Getting the whole family involved in creating what they want their family to be like gives some tracks that will guide them down the same path.

2. Build unity. At work, leaders focus a lot on team building, unity and breaking down silos. They know that disconnection and dissent will wreck whatever they are trying to do and make life miserable for everyone. But, often they do not apply this same intentionality at home.

When you get parents asking the same strategic questions of themselves at home that they do at work, they get more engaged at building family togetherness. They begin to think about issues like these:

What settings are best to get everyone to share what is going on with them? Dinners? Family meetings? Walks around the neighborhood? Retreats or camping?
What kinds of tones do we need to set that is going to build trust?
How can I model vulnerability and acceptance that will get people to open up more?

Am I seeing anyone in particular not being a part of the team? Is anyone disconnected? How can I bring that person back in?
What fun “team bonding” activities am I regularly making sure happen? Crazy lunches? Goofy games? Bowling night for a non-bowling family? What are some opportunities to “celebrate” victories by the individual family members?

3. Have regular meetings. No team gets where they are going without regular meetings, and the family is no exception. Family meetings can be a great regular structure where everyone talks about where they are in their individual plans, where the family is in terms of its own vision and goals that have been set, and a review of the behavioral contracts that everyone had for the week. For example, the family meeting is a great place to take the chore chart accounting and pay allowances or fines based on agreements. Also, it is a great setting to establish those expectations and have everyone talk about what the consequences will be, positive or negative, for adherence. Leaders hold their people accountable to standards of performance.
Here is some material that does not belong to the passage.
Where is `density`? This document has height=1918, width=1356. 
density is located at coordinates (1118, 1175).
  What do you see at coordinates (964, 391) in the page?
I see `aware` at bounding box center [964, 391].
The family meeting can be a good place also to ask, “What does anyone need help with? Is there somewhere that we can pray for anyone, or help you do something?” And it is a good setting for talking about a value, or some other small lesson and asking questions like, “How are we doing in living this one out?”

4. Set stretch goals. We know from research that the happiest and most fulfilled people are people who set regular goals. I like to ask my kids to come up with their regular “stretch goals,” and share them in a family meeting. It gets them thinking of what the next “push” can be for them to stretch themselves in a particular area, and it also gives a context to check in and see how it is going. Added benefit: I have to give mine too, and it has helped me be more regular at working out!

5. Create a learning team with “continuous improvement.” Companies that thrive work hard on making their teams a place where mistakes, risks and failures are not punished, but used as an opportunity for learning. This does not mean that there is a lack of accountability or standards. But it does mean that the tone and nature of the standards are not punitive and shaming in nature. They try hard to “normalize” not getting it right so that mistakes and struggles can be shared and learned from. To make the family a place of learning, not punishment, is to create a growth environment.

6. Create and speak energy. Leaders energize, motivate and keep everyone moving. They are fuel for an organization, the fire that keeps it moving forward. So, they monitor their own energy and motivation, keeping it up and then making sure that they share it with their people. As is often said, they “speak energy” into initiatives and projects. In families, parents need to do the same thing. They need to ask themselves, first of all, “Am I motivating and inspiring everyone to get where we need to get?” And secondly, “Am I doing that in a way that creates more positive energy instead of negative energy and a drain?” In short, am I a positive charge when I walk in, or am I a drain? Leaders keep things moving forward, but they do it in a way that feels good to people.

So, it might be helpful to your clients to think of “Family Inc.” What they might find is that they already possess and practice many of the skills that it takes to be a stellar parent, and with a little focus, they could be having as much fun at home as they do at work.